OK, OK, OK, I would add one more flag.
>
> > Also if we get here with base_addr = 0, it is surely a bug.
> > 
> > > > +
> > > > +	return -EINVAL;
> > > > +}
> > > > +
> > > > +static int msix_mmio_read(struct kvm_io_device *this, gpa_t addr,
> > > > int len, +			  void *val)
> > > > +{
> > > > +	struct kvm_assigned_dev_kernel *adev =
> > > > +			container_of(this, struct kvm_assigned_dev_kernel,
> > > > +				     msix_mmio_dev);
> > > > +	int idx, r = 0;
> > > > +	u32 entry[4];
> > > > +	struct kvm_kernel_irq_routing_entry e;
> > > > +
> > > > +	mutex_lock(&adev->kvm->lock);
> > > > +	if (!msix_mmio_in_range(adev, addr, len)) {
> > > > +		r = -EOPNOTSUPP;
> > > > +		goto out;
> > > > +	}
> > > > +	if ((addr & 0x3) || len != 4)
> > > > +		goto out;
> > > > +
> > > > +	idx = msix_get_enabled_idx(adev, addr, len);
> > > > +	if (idx < 0) {
> > > > +		idx = (addr - adev->msix_mmio_base) / PCI_MSIX_ENTRY_SIZE;
> > > > +		if ((addr % PCI_MSIX_ENTRY_SIZE) ==
> > > > +				PCI_MSIX_ENTRY_VECTOR_CTRL)
> > > > +			*(unsigned long *)val =
> > > > +				test_bit(idx, adev->msix_mask_bitmap) ?
> > > > +				PCI_MSIX_ENTRY_CTRL_MASKBIT : 0;
> > > 
> > > I suspect this is wrong for big endian platforms: PCI returns
> > > all values in little endian format.
> > 
> > Let big endian platform take care of it later... There is only x86 has
> > __KVM_HAVE_MSIX now.
> 
> Well it's easier to make the code correct when you write it than later.

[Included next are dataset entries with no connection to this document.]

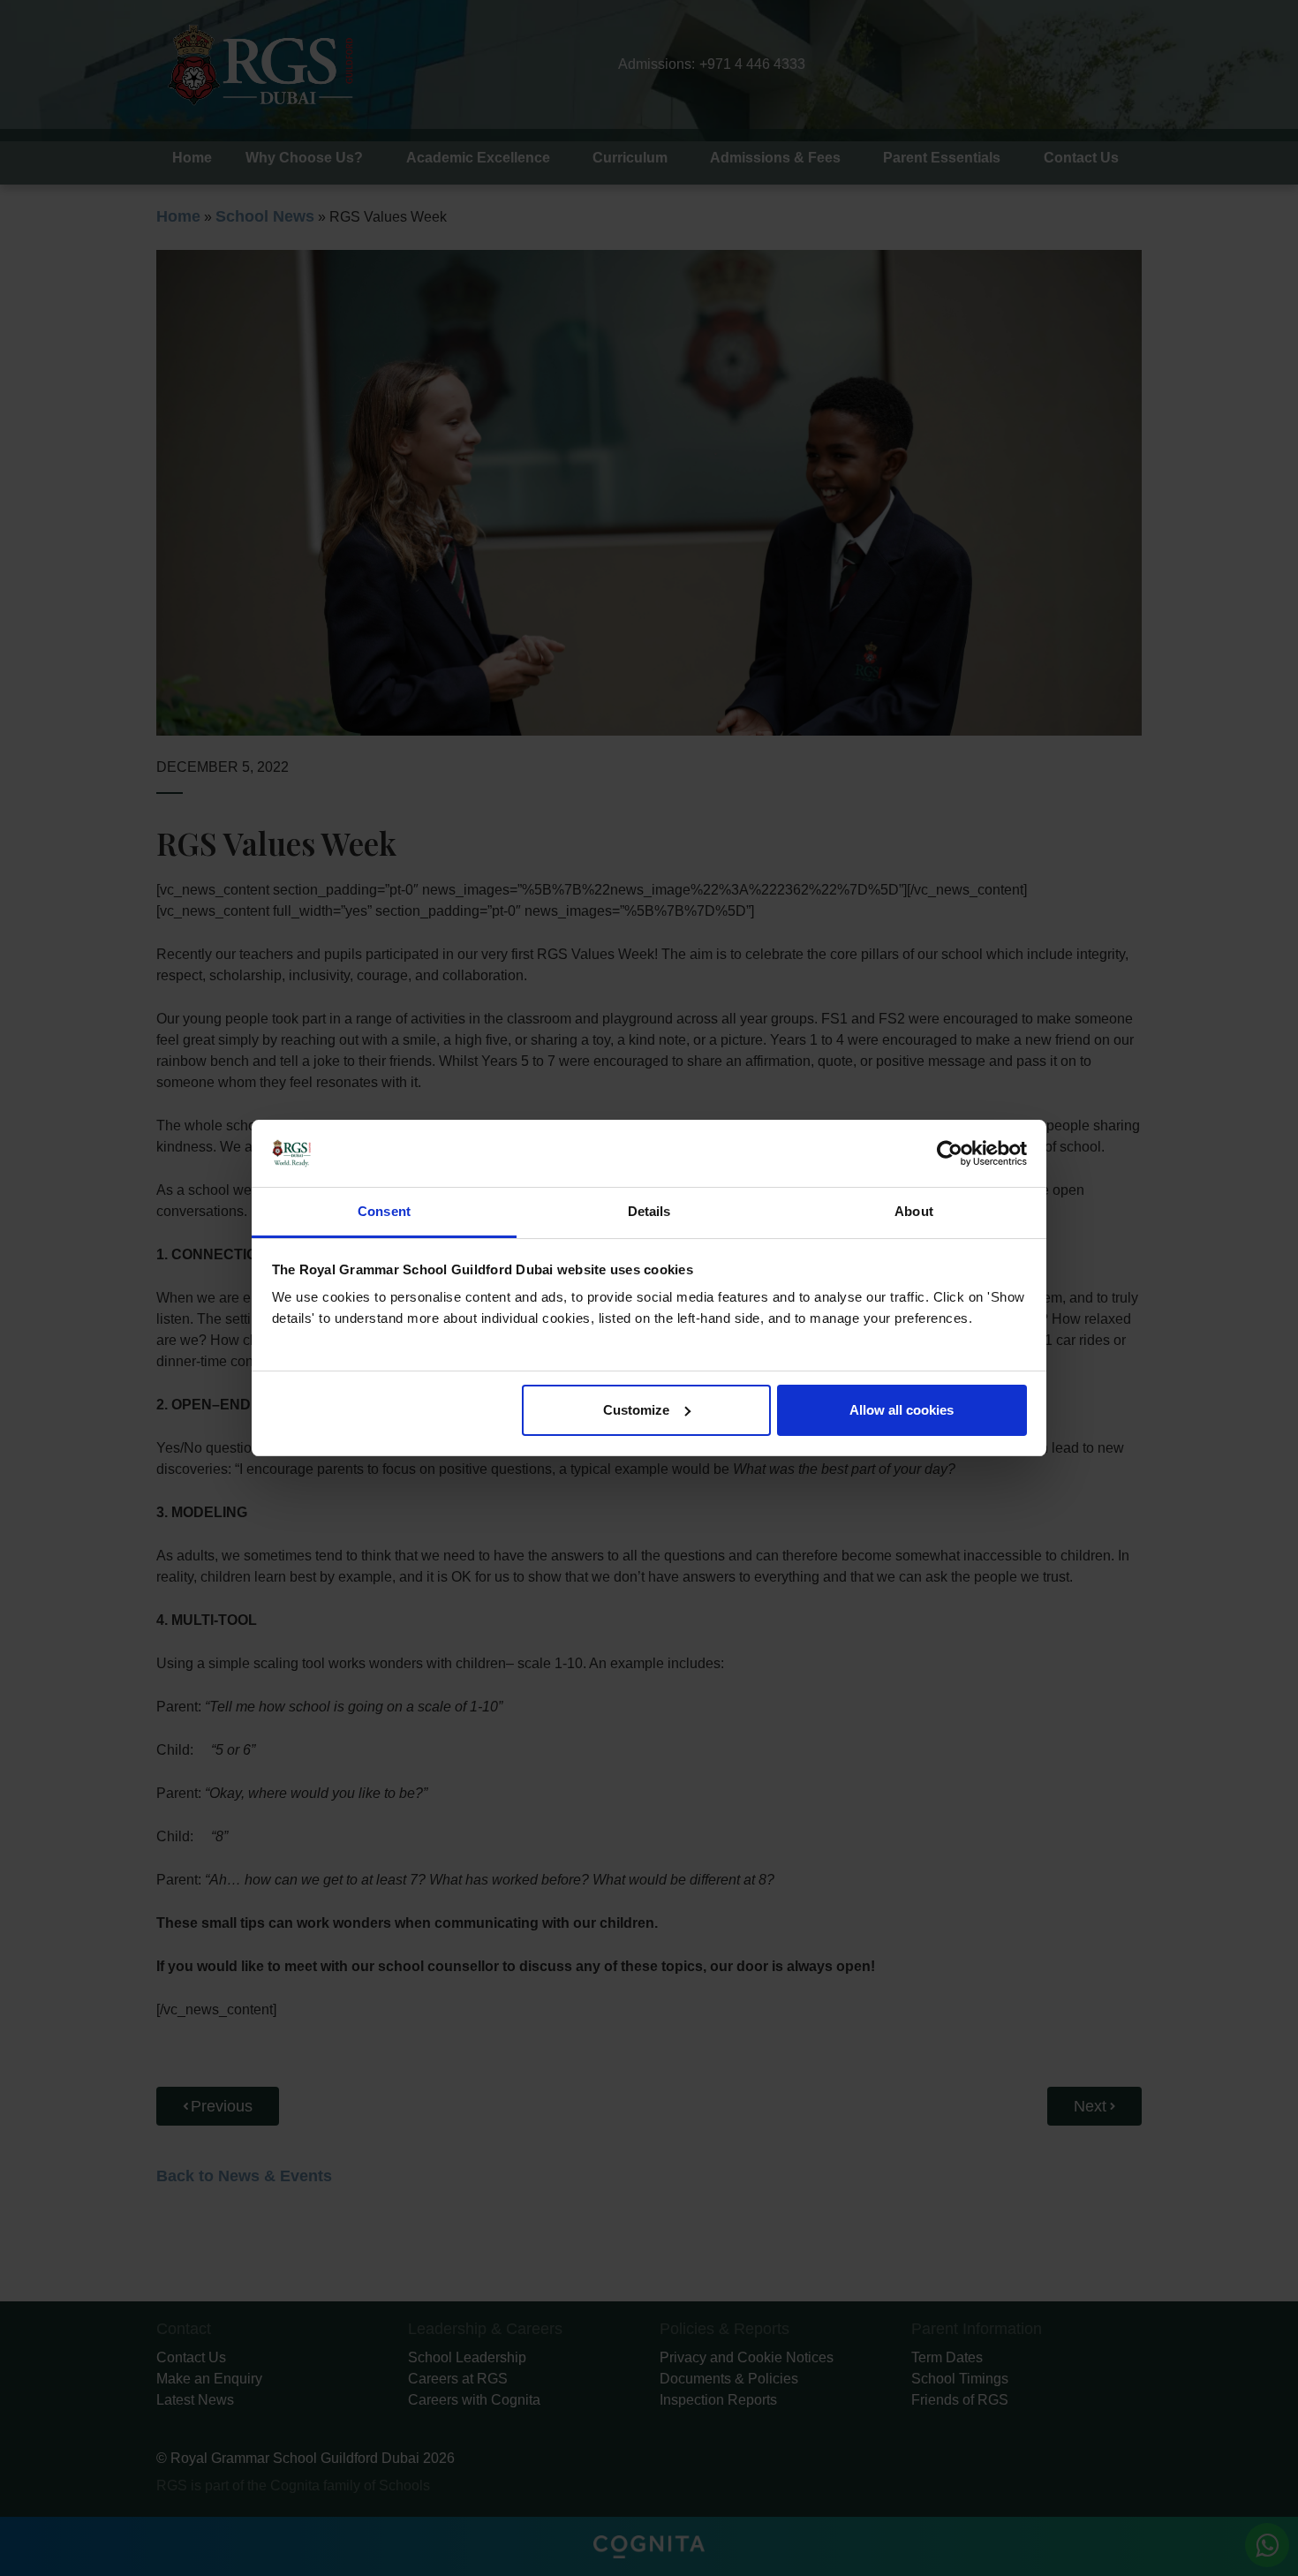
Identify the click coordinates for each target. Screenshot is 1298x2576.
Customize (636, 1409)
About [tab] (913, 1211)
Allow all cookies (901, 1409)
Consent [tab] (384, 1211)
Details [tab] (649, 1211)
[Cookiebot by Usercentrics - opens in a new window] (949, 1153)
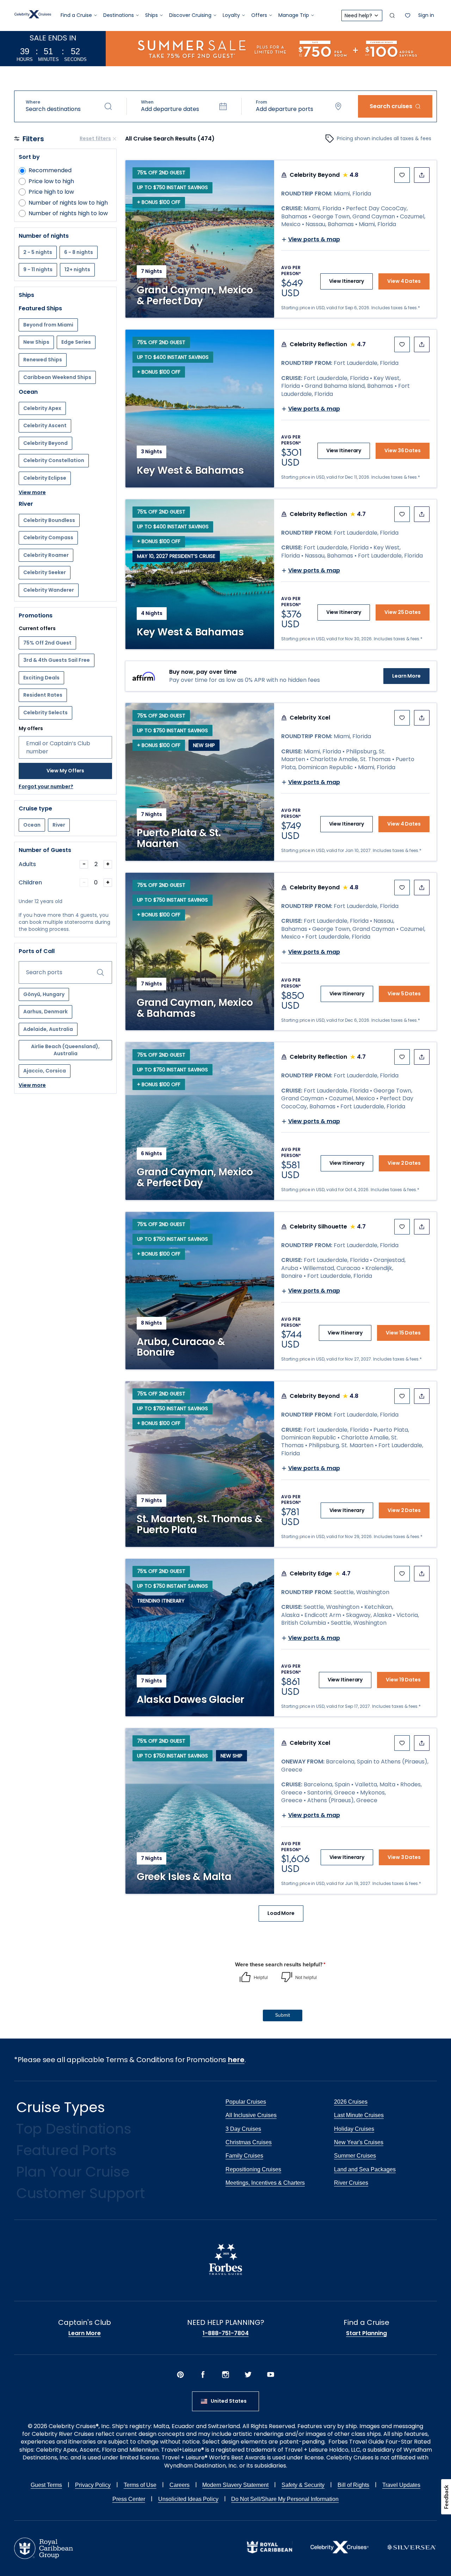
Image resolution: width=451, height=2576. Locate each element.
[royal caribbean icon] (269, 2552)
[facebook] (202, 2375)
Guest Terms (46, 2485)
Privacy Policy (93, 2485)
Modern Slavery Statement (235, 2485)
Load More (281, 1913)
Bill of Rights (353, 2485)
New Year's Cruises (358, 2142)
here (236, 2060)
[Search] (392, 15)
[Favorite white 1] (407, 15)
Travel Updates (401, 2485)
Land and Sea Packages (365, 2169)
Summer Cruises (355, 2156)
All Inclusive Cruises (251, 2115)
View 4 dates (404, 281)
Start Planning (366, 2333)
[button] (69, 106)
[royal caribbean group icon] (43, 2557)
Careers (179, 2485)
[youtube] (270, 2375)
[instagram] (225, 2375)
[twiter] (248, 2375)
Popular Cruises (246, 2102)
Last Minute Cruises (359, 2115)
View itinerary (346, 281)
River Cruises (351, 2183)
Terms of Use (140, 2485)
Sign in (426, 15)
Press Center (128, 2499)
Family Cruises (244, 2156)
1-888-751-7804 (226, 2333)
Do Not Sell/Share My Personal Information (285, 2499)
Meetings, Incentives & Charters (265, 2183)
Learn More (406, 675)
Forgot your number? (46, 786)
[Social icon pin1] (180, 2375)
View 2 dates (404, 1162)
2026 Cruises (350, 2102)
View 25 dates (402, 612)
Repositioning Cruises (253, 2169)
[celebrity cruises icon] (339, 2552)
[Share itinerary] (422, 175)
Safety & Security (303, 2485)
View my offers (66, 770)
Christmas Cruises (249, 2142)
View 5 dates (404, 993)
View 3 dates (404, 1857)
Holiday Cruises (354, 2129)
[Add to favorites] (402, 175)
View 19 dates (403, 1679)
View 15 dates (403, 1332)
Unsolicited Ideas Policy (188, 2499)
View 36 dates (402, 450)
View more (32, 492)
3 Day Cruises (243, 2129)
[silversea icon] (411, 2553)
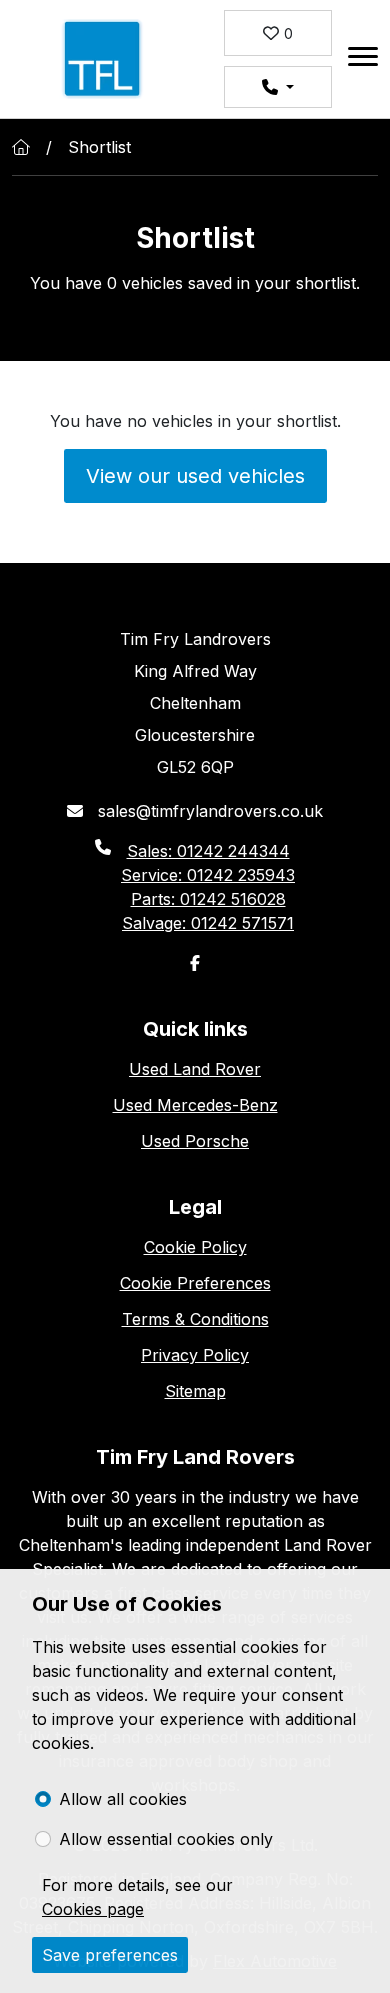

Go back to me if someone want to implement MSI device assignment on big-endian 
machine.

> > > > +		else
> > > > +			r = -EOPNOTSUPP;
> > > > +		goto out;
> > > > +	}
> > > > +
> > > > +	r = kvm_get_irq_routing_entry(adev->kvm,
> > > > +			adev->guest_msix_entries[idx].vector, &e);
> > > > +	if (r || e.type != KVM_IRQ_ROUTING_MSI) {
> > > > +		printk(KERN_WARNING "KVM: Wrong MSI-X routing entry! "
> > > > +			"idx %d, addr 0x%llx, len %d\n", idx, addr, len);
> > > 
> > > Can a malicious userspace trigger this intentionally?
> > 
> > No.
> 
> Here's a scenario: bind an MSIX routing entry to device, then later
> change its type to regular interrupt. Fills the log with warnings,
> doesn't it?

Does QEmu suppose to discard the old routing?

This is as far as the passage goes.